Exercise objective: Output the data exactly, with every line intact.

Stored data
Start of Block

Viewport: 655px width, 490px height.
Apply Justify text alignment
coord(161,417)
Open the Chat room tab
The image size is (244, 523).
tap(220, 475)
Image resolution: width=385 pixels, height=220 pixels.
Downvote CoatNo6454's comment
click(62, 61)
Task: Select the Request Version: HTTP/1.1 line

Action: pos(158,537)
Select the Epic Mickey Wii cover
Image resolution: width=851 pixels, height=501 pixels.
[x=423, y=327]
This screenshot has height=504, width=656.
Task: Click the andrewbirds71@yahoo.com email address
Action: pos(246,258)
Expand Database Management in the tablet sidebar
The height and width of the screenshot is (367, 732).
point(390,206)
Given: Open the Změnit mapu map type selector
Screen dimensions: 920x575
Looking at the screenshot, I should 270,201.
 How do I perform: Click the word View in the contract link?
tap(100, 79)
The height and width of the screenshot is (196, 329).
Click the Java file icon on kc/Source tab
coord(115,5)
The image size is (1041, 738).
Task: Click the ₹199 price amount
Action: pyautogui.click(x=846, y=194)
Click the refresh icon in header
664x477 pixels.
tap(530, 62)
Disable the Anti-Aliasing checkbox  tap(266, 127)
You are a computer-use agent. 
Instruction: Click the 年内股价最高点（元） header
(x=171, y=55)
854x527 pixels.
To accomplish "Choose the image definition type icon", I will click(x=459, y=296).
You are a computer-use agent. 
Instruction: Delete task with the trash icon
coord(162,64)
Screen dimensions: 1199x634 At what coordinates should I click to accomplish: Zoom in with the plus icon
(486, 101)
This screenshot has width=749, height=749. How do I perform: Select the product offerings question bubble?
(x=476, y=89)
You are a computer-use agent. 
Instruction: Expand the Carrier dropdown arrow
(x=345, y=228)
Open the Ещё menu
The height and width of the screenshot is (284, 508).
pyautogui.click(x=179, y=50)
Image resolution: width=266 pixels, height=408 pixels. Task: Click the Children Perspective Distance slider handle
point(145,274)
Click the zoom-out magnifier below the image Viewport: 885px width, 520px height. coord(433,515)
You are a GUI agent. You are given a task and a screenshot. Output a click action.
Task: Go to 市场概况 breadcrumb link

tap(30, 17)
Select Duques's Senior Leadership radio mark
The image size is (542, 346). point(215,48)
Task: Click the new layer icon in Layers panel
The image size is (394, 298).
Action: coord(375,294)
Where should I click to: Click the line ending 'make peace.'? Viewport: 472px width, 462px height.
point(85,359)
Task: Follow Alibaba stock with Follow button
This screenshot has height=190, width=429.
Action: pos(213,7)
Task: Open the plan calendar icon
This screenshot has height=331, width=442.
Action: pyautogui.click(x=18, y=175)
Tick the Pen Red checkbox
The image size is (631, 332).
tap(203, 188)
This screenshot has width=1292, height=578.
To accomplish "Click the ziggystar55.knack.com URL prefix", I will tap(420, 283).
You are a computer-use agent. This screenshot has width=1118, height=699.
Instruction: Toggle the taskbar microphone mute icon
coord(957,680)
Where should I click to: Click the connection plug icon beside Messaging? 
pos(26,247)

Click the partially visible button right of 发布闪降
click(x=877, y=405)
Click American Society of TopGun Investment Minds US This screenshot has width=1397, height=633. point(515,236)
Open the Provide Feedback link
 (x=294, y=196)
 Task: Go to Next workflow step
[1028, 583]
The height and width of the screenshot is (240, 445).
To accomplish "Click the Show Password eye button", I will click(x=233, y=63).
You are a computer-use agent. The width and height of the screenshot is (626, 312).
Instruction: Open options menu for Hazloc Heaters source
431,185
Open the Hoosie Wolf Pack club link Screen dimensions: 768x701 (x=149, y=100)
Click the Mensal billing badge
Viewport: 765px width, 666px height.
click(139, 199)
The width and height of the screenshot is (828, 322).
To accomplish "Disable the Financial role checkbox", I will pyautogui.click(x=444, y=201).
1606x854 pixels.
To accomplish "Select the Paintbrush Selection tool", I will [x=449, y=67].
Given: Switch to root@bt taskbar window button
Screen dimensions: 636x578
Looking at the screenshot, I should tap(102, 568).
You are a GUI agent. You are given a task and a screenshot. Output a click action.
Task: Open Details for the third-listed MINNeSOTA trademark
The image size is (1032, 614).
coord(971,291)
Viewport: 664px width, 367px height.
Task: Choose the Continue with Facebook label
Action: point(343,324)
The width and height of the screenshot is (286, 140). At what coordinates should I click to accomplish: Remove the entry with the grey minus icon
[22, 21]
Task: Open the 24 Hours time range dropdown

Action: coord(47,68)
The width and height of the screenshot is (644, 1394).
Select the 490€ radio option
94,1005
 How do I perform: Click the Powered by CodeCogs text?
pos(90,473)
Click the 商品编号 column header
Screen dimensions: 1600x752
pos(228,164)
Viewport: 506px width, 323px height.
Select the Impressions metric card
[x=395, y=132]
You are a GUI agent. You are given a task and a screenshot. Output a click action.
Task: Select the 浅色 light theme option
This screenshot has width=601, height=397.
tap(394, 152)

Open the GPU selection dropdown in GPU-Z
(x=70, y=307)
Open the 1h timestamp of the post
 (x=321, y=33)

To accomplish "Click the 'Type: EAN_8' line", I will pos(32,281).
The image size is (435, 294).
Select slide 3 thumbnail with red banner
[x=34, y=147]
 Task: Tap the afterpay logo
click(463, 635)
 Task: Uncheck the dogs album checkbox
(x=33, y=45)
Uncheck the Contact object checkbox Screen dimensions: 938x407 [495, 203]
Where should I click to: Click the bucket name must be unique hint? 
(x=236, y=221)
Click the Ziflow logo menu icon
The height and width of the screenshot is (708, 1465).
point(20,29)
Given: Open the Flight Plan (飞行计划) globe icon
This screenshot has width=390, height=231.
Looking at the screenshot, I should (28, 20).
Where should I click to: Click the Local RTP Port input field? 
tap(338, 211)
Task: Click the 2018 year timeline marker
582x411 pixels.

End of Block

Answer below:
Viewport: 655px width, 490px height.
Apply Justify text alignment
coord(161,417)
Open the Chat room tab
The image size is (244, 523).
tap(220, 475)
Image resolution: width=385 pixels, height=220 pixels.
Downvote CoatNo6454's comment
click(62, 61)
Task: Select the Request Version: HTTP/1.1 line

Action: pos(158,537)
Select the Epic Mickey Wii cover
Image resolution: width=851 pixels, height=501 pixels.
[x=423, y=327]
This screenshot has height=504, width=656.
Task: Click the andrewbirds71@yahoo.com email address
Action: pos(246,258)
Expand Database Management in the tablet sidebar
The height and width of the screenshot is (367, 732).
point(390,206)
Given: Open the Změnit mapu map type selector
Screen dimensions: 920x575
Looking at the screenshot, I should 270,201.
 How do I perform: Click the word View in the contract link?
tap(100, 79)
The height and width of the screenshot is (196, 329).
Click the Java file icon on kc/Source tab
coord(115,5)
The image size is (1041, 738).
Task: Click the ₹199 price amount
Action: pyautogui.click(x=846, y=194)
Click the refresh icon in header
664x477 pixels.
tap(530, 62)
Disable the Anti-Aliasing checkbox  tap(266, 127)
You are a computer-use agent. 
Instruction: Click the 年内股价最高点（元） header
(x=171, y=55)
854x527 pixels.
To accomplish "Choose the image definition type icon", I will click(x=459, y=296).
You are a computer-use agent. 
Instruction: Delete task with the trash icon
coord(162,64)
Screen dimensions: 1199x634 At what coordinates should I click to accomplish: Zoom in with the plus icon
(486, 101)
This screenshot has width=749, height=749. How do I perform: Select the product offerings question bubble?
(x=476, y=89)
You are a computer-use agent. 
Instruction: Expand the Carrier dropdown arrow
(x=345, y=228)
Open the Ещё menu
The height and width of the screenshot is (284, 508).
pyautogui.click(x=179, y=50)
Image resolution: width=266 pixels, height=408 pixels. Task: Click the Children Perspective Distance slider handle
point(145,274)
Click the zoom-out magnifier below the image Viewport: 885px width, 520px height. coord(433,515)
You are a GUI agent. You are given a task and a screenshot. Output a click action.
Task: Go to 市场概况 breadcrumb link

tap(30, 17)
Select Duques's Senior Leadership radio mark
The image size is (542, 346). point(215,48)
Task: Click the new layer icon in Layers panel
The image size is (394, 298).
Action: coord(375,294)
Where should I click to: Click the line ending 'make peace.'? Viewport: 472px width, 462px height.
point(85,359)
Task: Follow Alibaba stock with Follow button
This screenshot has height=190, width=429.
Action: pos(213,7)
Task: Open the plan calendar icon
This screenshot has height=331, width=442.
Action: pyautogui.click(x=18, y=175)
Tick the Pen Red checkbox
The image size is (631, 332).
tap(203, 188)
This screenshot has width=1292, height=578.
To accomplish "Click the ziggystar55.knack.com URL prefix", I will tap(420, 283).
You are a computer-use agent. This screenshot has width=1118, height=699.
Instruction: Toggle the taskbar microphone mute icon
coord(957,680)
Where should I click to: Click the connection plug icon beside Messaging? 
pos(26,247)

Click the partially visible button right of 发布闪降
click(x=877, y=405)
Click American Society of TopGun Investment Minds US This screenshot has width=1397, height=633. point(515,236)
Open the Provide Feedback link
 (x=294, y=196)
 Task: Go to Next workflow step
[1028, 583]
The height and width of the screenshot is (240, 445).
To accomplish "Click the Show Password eye button", I will click(x=233, y=63).
You are a computer-use agent. The width and height of the screenshot is (626, 312).
Instruction: Open options menu for Hazloc Heaters source
431,185
Open the Hoosie Wolf Pack club link Screen dimensions: 768x701 (x=149, y=100)
Click the Mensal billing badge
Viewport: 765px width, 666px height.
click(139, 199)
The width and height of the screenshot is (828, 322).
To accomplish "Disable the Financial role checkbox", I will pyautogui.click(x=444, y=201).
1606x854 pixels.
To accomplish "Select the Paintbrush Selection tool", I will [x=449, y=67].
Given: Switch to root@bt taskbar window button
Screen dimensions: 636x578
Looking at the screenshot, I should tap(102, 568).
You are a GUI agent. You are given a task and a screenshot. Output a click action.
Task: Open Details for the third-listed MINNeSOTA trademark
The image size is (1032, 614).
coord(971,291)
Viewport: 664px width, 367px height.
Task: Choose the Continue with Facebook label
Action: point(343,324)
The width and height of the screenshot is (286, 140). At what coordinates should I click to accomplish: Remove the entry with the grey minus icon
[22, 21]
Task: Open the 24 Hours time range dropdown

Action: coord(47,68)
The width and height of the screenshot is (644, 1394).
Select the 490€ radio option
94,1005
 How do I perform: Click the Powered by CodeCogs text?
pos(90,473)
Click the 商品编号 column header
Screen dimensions: 1600x752
pos(228,164)
Viewport: 506px width, 323px height.
Select the Impressions metric card
[x=395, y=132]
You are a GUI agent. You are given a task and a screenshot. Output a click action.
Task: Select the 浅色 light theme option
This screenshot has width=601, height=397.
tap(394, 152)

Open the GPU selection dropdown in GPU-Z
(x=70, y=307)
Open the 1h timestamp of the post
 (x=321, y=33)

To accomplish "Click the 'Type: EAN_8' line", I will pos(32,281).
The image size is (435, 294).
Select slide 3 thumbnail with red banner
[x=34, y=147]
 Task: Tap the afterpay logo
click(463, 635)
 Task: Uncheck the dogs album checkbox
(x=33, y=45)
Uncheck the Contact object checkbox Screen dimensions: 938x407 [495, 203]
Where should I click to: Click the bucket name must be unique hint? 
(x=236, y=221)
Click the Ziflow logo menu icon
The height and width of the screenshot is (708, 1465).
point(20,29)
Given: Open the Flight Plan (飞行计划) globe icon
This screenshot has width=390, height=231.
Looking at the screenshot, I should (28, 20).
Where should I click to: Click the Local RTP Port input field? 
tap(338, 211)
Task: Click the 2018 year timeline marker
582x411 pixels.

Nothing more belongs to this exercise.